After training as a psychiatrist and publishing a series of pioneering studies on the mammalian hippocampus, Dr. Kandel had the profound insight that a deep understanding of the cellular logic of learning and memory might best be obtained from a reductionist approach. Using the simple architecture of the marine snail Aplysia, Dr. Kandel studied the cellular and molecular mechanisms of three basic forms of learning: habituation, sensitization and classical conditioning. In these studies, which led to Dr. Kandel’s Nobel Prize, he found that defined behaviors can be accounted for by neural circuits made up of distinctive and identifiable neurons that are interconnected in invariant ways. Learning produces changes in behaviors not by altering the neural circuitry but by modulating the strength of specific synaptic connections.

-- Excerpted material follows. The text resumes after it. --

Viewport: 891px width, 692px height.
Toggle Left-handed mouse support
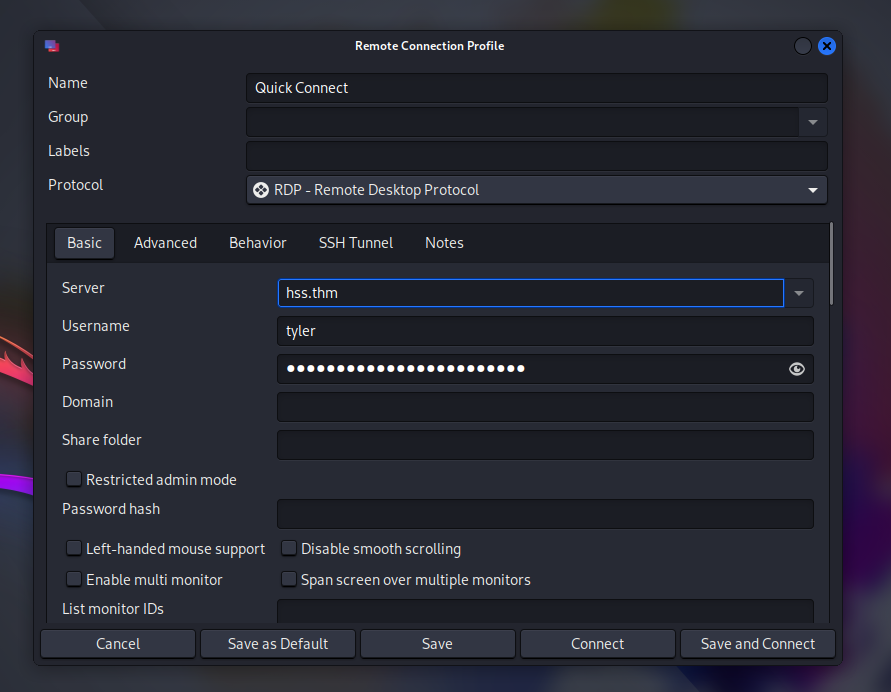coord(74,549)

Dr. Kandel then applied the tools of biochemistry and molecular biology to define the molecular bases of short-term and long-term memory. He first demonstrated that short-term memory requires modification of pre-existing proteins. Next, he identified the dialogue between synapses and genes that provide the molecular switch whereby short-term memory is converted to the long-term. He found that synaptic activity during experience leads to the expression of genes whose protein products then elicit the growth and stabilization of new synaptic connections. Thus, by using a reductionist multidisciplinary approach, Dr. Kandel showed us how the methods of psychology can be merged with those of molecular biology to provide exciting new advances in the understanding of basic cognitive processes. Psychological concepts, which had been inferred from purely behavioral studies could now be explained in terms of a unifying, cellular mechanism.

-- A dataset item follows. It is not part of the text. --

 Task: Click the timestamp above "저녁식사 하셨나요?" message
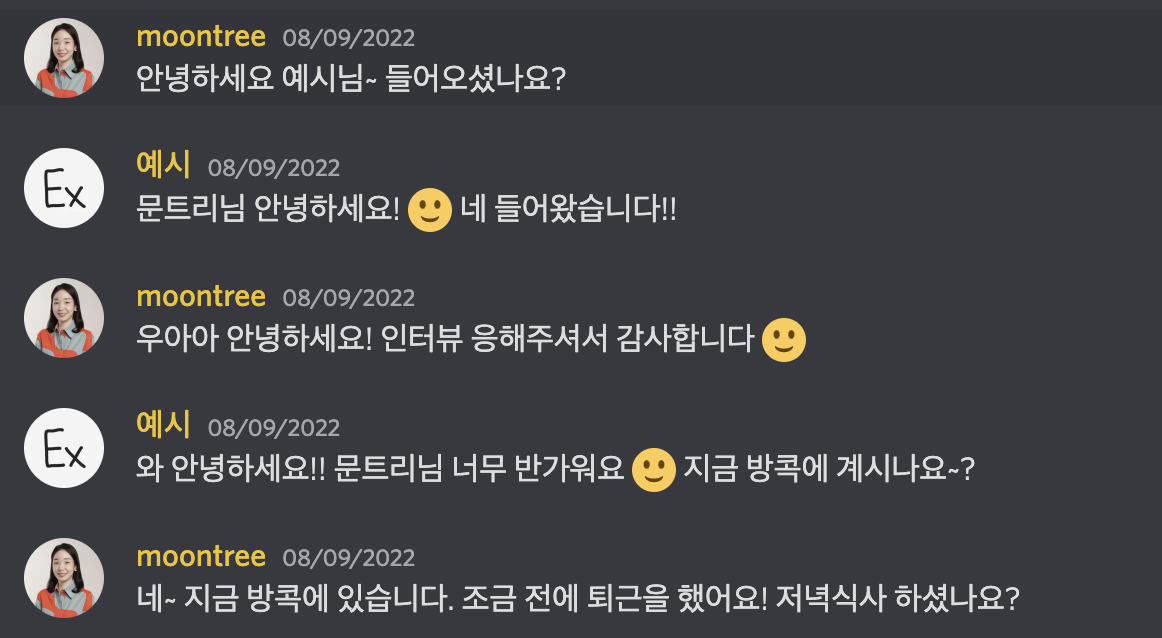(x=348, y=558)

Dr. Kandel is known throughout the field as a brilliant teacher, author, and an inspiring and visionary leader. Eric’s commitment to the importance of communicating science to the public are reflected in his appearances on public television and in the many books he has written about science and the arts. His influence and broad vision are perhaps best exemplified by the textbook Principles of Neural Science, of which Dr. Kandel was the driving force through six editions over 40 plus years. Over the past decade, Dr. Kandel sought to merge his lifelong passion for the arts with a biological perspective. In his book The Age of Insight, Dr. Kandel explored Vienna at the dawn of the 20th century to trace ideas in art, science and medicine that have had an enduring influence to this day.
In recent years, Dr. Kandel played a central role in the creation of the Zuckerman Institute. All of us who have had the good fortune to interact with Dr. Kandel as colleagues and friends realize how lucky we are to have experienced his generous spirit, wisdom, creativity and warmth. There is an artistic quality in Dr. Kandel, not only in life, but in science that is vaguely magical. This magical quality is evident in all aspects of Dr. Kandel’s life: in the passion with which he pursues science and art, as well as in his passion for family and the long and special partnership he shares with his wife, Denise Kandel, PhD. She brings her own intellectual vision and deeply human qualities and what emerges is a truly unique couple, in science and in life.
Dr. Kandel’s creativity and friendship have profoundly enhanced our world. We will miss his vital and vibrant presence, his creativity and wisdom, and, of course, his wonderful laughter.